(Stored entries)

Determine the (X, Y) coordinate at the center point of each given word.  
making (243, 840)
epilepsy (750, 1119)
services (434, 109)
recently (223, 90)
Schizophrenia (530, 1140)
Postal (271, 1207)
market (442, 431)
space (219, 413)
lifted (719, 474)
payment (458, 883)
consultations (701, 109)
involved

§ **Request**: Rewrite the rows above as a Markdown table with two columns, Number and Line. Give each line its own numbered table row and leave out any blank lines.

§ **Answer**:
| Number | Line |
|---|---|
| 1 | Determine the (X, Y) coordinate at the center point of each given word.   |
| 2 | making (243, 840) |
| 3 | epilepsy (750, 1119) |
| 4 | services (434, 109) |
| 5 | recently (223, 90) |
| 6 | Schizophrenia (530, 1140) |
| 7 | Postal (271, 1207) |
| 8 | market (442, 431) |
| 9 | space (219, 413) |
| 10 | lifted (719, 474) |
| 11 | payment (458, 883) |
| 12 | consultations (701, 109) |
| 13 | involved |